Fuerza vs Hipertrofia

10 septiembre, 2019

En este artículo, hablaremos de la interferencia que puede haber entre la fuerza y la hipertrofia, cómo afecta al entrenamiento y cómo hacer para que disminuya de cara a una programación para el Powerbuilding.

Antes de nada, aclarar que todo lo expuesto son indicaciones de forma general, basadas en ciencia y en mis propias interpretaciones, pero bajo ningún concepto es lo único y válido. Al ser humano por naturaleza le gusta polarizarlo todo y llevarlo al extremo. Por tanto, todo debe aplicarse bajo la individualización de cada uno, lo que le puede venir muy bien a una persona no quiere decir que a la otra también.

¿Qué es la fuerza y qué es la hipertrofia?

  • – Fuerza muscular “La capacidad de producir tensión en la musculatura al activarse, o como se entiende habitualmente, al contraerse” (González-Badillo, 1995)

  • – Hipertrofia “El aumento del tamaño del diámetro transversal de las fibras debido a un aumento de la cantidad de filamentos contráctiles de actina y miosina generado por síntesis proteica” (Cappa D, 2013)

¿Qué relación tienen ambas?

La hipertrofia tiene una relación totalmente directa en el aumento de la fuerza. Cuando se produce un aumento de masa muscular, aumenta la cantidad de tejido contráctil en el interior de la fibra muscular (filamentos de actina y miosina), lo que aumentará la interacción de puentes cruzados, y la contracción muscular será más eficiente, aumentando la fuerza generada.

No obstante, el aumento de la fuerza no solo ocurre por el mecanismo de la hipertrofia, sino que también ocurre a nivel neural, aumentando el reclutamiento de unidades motoras a través de la coordinación intramuscular, aumentando la coordinación intermuscular, palancas biomecánicas del sujeto, el sexo y la edad, psicología y emociones …

Un aumento de hipertrofia va a conllevar un aumento de la fuerza, pero un aumento de la fuerza no tiene por qué suponer un aumento de la masa muscular.

Es más, cuando somos principiantes las principales adaptaciones no son de hipertrofia, sino de fuerza. Simplemente con la asimilación del gesto técnico aumenta nuestra coordinación intermuscular y ello conlleva un aumento de fuerza vía neural. La hipertrofia en un principiante posee un 23 % de influencia aproximadamente sobre la fuerza. Pero a medida que se gana experiencia, la relación entre fuerza e hipertrofia es mayor aún (Sale, 1988).

Un powerlifter muy avanzado apenas podrá sacarle partido a la fuerza a nivel neural, sin embargo, un solo kg más de masa muscular puede marcar una diferencia abismal.

VOLUMEN, INTENSIDAD Y FRECUENCIA

Los tres principios más básicos en toda programación de fuerza o hipertrofia que debemos de manejar son volumen, intensidad y frecuencia:

Volumen: La cantidad total de trabajo realizado en un periodo de tiempo determinado.

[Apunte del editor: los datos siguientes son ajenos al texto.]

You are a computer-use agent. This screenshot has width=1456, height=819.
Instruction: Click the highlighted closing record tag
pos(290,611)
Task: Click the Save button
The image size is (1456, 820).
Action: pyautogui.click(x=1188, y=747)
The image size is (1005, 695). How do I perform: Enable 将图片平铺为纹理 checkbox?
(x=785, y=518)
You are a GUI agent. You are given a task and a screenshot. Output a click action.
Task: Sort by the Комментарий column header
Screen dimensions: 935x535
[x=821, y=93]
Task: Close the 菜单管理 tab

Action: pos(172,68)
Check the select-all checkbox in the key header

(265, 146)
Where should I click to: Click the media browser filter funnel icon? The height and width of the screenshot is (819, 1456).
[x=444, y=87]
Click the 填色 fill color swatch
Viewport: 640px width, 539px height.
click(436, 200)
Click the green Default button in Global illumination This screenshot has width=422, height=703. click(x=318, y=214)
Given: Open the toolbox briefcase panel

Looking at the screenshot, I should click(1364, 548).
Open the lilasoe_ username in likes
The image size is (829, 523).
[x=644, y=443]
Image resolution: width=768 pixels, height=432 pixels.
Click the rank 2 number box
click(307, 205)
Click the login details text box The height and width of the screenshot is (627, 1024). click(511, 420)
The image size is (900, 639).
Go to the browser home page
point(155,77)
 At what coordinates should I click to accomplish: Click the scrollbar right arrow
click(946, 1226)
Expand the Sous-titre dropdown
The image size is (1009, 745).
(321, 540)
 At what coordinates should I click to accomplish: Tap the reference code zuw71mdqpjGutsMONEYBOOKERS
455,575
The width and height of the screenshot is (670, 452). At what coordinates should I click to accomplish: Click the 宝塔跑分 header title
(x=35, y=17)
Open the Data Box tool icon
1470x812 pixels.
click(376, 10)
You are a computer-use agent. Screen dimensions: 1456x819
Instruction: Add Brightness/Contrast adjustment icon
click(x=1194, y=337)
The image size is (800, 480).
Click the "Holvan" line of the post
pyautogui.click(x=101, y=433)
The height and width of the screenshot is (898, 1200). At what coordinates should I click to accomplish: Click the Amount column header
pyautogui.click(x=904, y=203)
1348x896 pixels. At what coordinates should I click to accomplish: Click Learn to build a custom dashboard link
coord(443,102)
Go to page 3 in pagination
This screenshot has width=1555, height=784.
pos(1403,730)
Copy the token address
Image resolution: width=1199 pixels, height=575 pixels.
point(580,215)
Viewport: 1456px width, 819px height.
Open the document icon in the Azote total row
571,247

Intensidad: Nos referimos a la carga empleada, el tiempo de descanso, la velocidad de ejecución o el carácter del esfuerzo (series en recámara antes de fallar).

Frecuencia: Veces que trabajamos un mismo grupo muscular o mismo patrón de movimiento en un microciclo (por semana normalmente).

Tenemos que jugar con las tres variables según nuestros objetivos, buscando siempre esa progresión tan importante.

De manera que obligatoriamente cuando alteramos una de ellas, las otras dos (o al menos una de ellas) cambian.

  • – Si la frecuencia aumenta, el volumen y la intensidad por sesión disminuirán, aunque semanalmente podrán aumentar debido a que una mayor frecuencia nos permite recuperarnos mejor para el siguiente día trabajar el resto de ejercicios por grupo muscular a mayor intensidad y con mayor volumen.

  • – Alta intensidad perjudicará frecuencias altas debido a que se necesita mayor tiempo de recuperación, pero también a frecuencias bajas debido a que al entrenar con mayor intensidad lo interesante sería repartir el trabajo en más de un día para mantener la calidad de esta. El volumen bajará, puesto que nuestro MRV (Máximo Volumen Recuperable) se verá afectado.

  • – Alto volumen repercutirá en una menor intensidad para recuperarse correctamente. En cambio, al contrario de lo que se ha pensado siempre no repercute en una baja frecuencia, sino todo lo contrario. Cuando aumentamos el volumen semanal por grupo muscular la frecuencia debe de aumentar para que el estímulo sea eficiente. Se ha demostrado en últimas investigaciones que existe un MRV por sesión y está en torno a 12 series por grupo muscular (< RIR 4), por lo que, si aumentamos el volumen del pectoral a 20 series semanales, el meterlas en un mismo día hará que 8 de esas 20 series sea “volumen basura”. Lo más eficiente sería aumentar la frecuencia a 2, dividiendo el volumen de trabajo en 10 y 10.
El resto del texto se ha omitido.